Maria Louisa Bustill

Maria Louisa Bustill (1853-1904) was a Quaker schoolteacher; the mother of Paul Robeson; and the wife of the Reverend William Drew Robeson of Witherspoon Church in Princeton, New Jersey.

Birth

She was born in 1853 in Philadelphia, Pennsylvania to Charles Hicks Bustill (1816-1890) and Emily Robinson (c1815-before1860). She was of mixed Ibo Nigerian, Lenape Native American, and American Quaker descent. Her siblings include: Samuel Bustill (1841-?); George Bustill (1847-?); Desaline Bustill (1848-?); and Mary Bustill (1854-?). Emily died some time before July 03, 1860 and Charles remarried someone named Catherine (1808-?). In 1870 Charles and all his male children were working as expressmen in Philadelphia.

Lincoln University and marriage

In the 1870's she attended Lincoln University. There she met and married William Drew Robeson I (1845-1918), around 1873, and they had the following children: Gertrude Lascet Robeson (1880) who died as an infant; William Drew Robeson II (1881-?) b. November 1881, who was a physician in Washington, District of Columbia; Marian M. Robeson (1894-1977) b. December 01, 1894, who married a Forsythe and moved to Philadelphia; Benjamin Robeson (1894-1966) b. September 1894, who was a reverend at the Mother African Methodist Episcopal Zion Church in Harlem; J.B. Reeve Robeson (1886-?) aka Reed Robeson, b. March 1886 who moved to Detroit and may have worked at a hotel before he died in poverty; and Paul LeRoy Robeson (1898-1976) who was an orator, singer and actor. Another child died at birth, but the name is not known. In 1880 William and Maria were living on Witherspoon Street in Princeton, New Jersey. Maria is described as a mulatto.

Death and burial

In 1904 she was nearly blind and she was burned in a kitchen accident when an ember from the stove ignited her clothes on fire. She died several days later with burns over 80% of her body. She was buried in Princeton Cemetery.

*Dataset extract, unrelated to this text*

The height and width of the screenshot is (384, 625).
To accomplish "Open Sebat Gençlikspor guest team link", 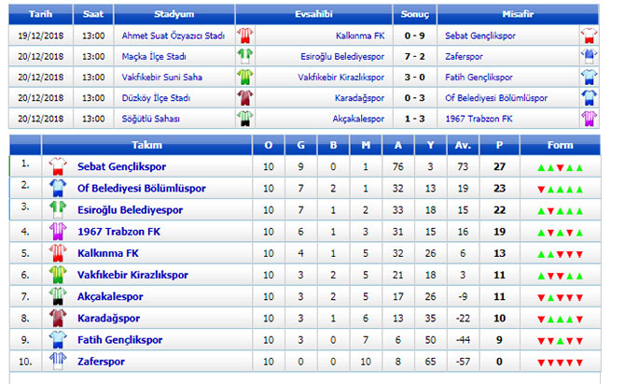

Paul Robeson on his ancestors

The Bustills were somewhat of a distinguished family. My great-great-great-grandfather Cyrus Bustill (1732-1806) was born in Burlington, New Jersey in 1732. He purchased his freedom before the Revolutionary War and joined the sizable free Black community in Philadelphia. He became a baker and supplied food to the starving troops in Valley Forge and received thanks from Gen. George Washington himself. Later he helped found the first Black self-help organization in America: the Free African Society in 1787 in Philadelphia. My great-great-granduncle Joseph Cassey Bustill was an agent in the Underground Railroad. He helped over a thousand slaves escape to freedom. He also founded the First Colored Presbyterian Church of Harrisburg, Pennsylvania. Then there was Sarah Mapps Douglass, who was a founding member of the Philadelphia Female Anti-Slavery Society. My mothers sister Emily Hicks Bustill wrote for several Philadelphia newspapers. Aunt Gertrudes husband Dr. Nathan Francis Mossell (1856-1946) was the first Black graduate of the University of Pennsylvanias Medical School. He was also an activist for racial justice.